[SUPPLIED DATA — start]
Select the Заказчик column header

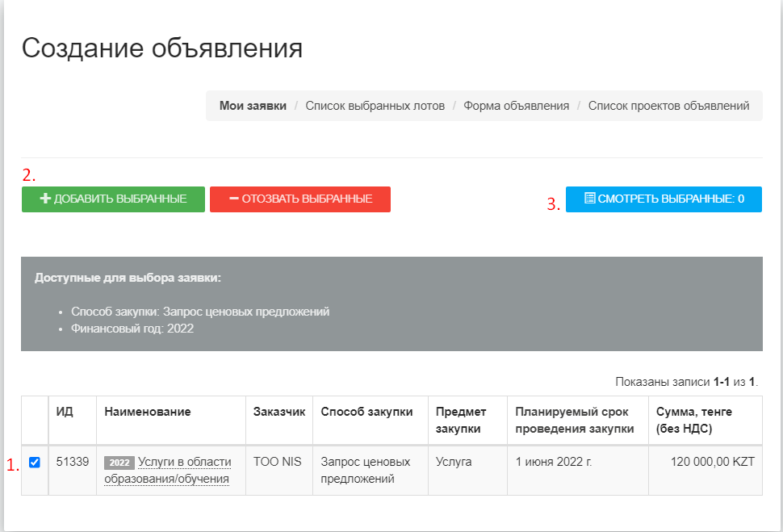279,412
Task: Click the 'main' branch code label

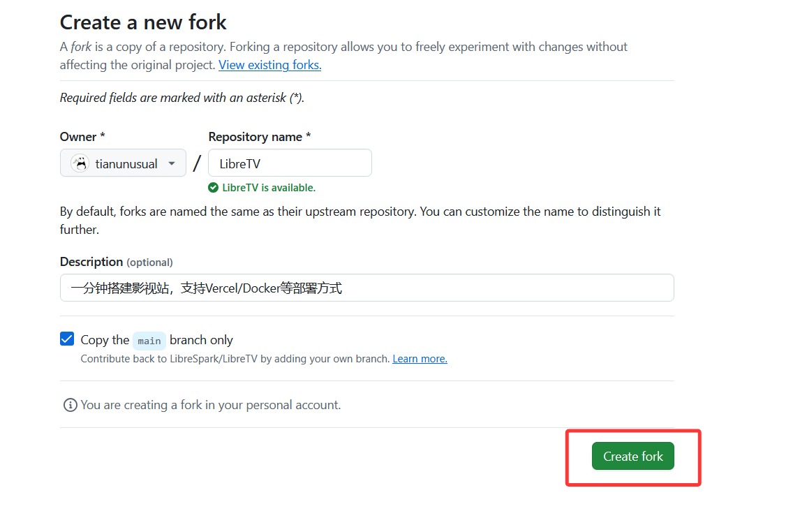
[SUPPLIED DATA — finish]
[SUPPLIED DATA — start]
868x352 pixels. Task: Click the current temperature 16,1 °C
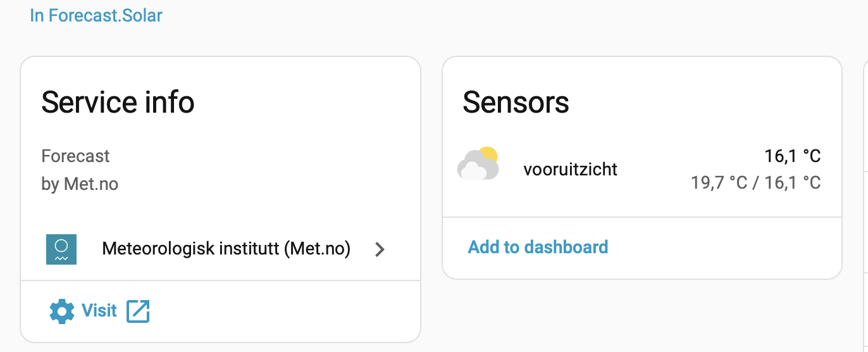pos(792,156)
[SUPPLIED DATA — finish]
— WHAT THE EXERCISE ASKS —
"Select the Заказчик column header" marks the first line to copy, and "Task: Click the 'main' branch code label" marks the last. Repeat that stretch above exactly, with no pictures.

— TASK OUTPUT —
Select the Заказчик column header

279,412
Task: Click the 'main' branch code label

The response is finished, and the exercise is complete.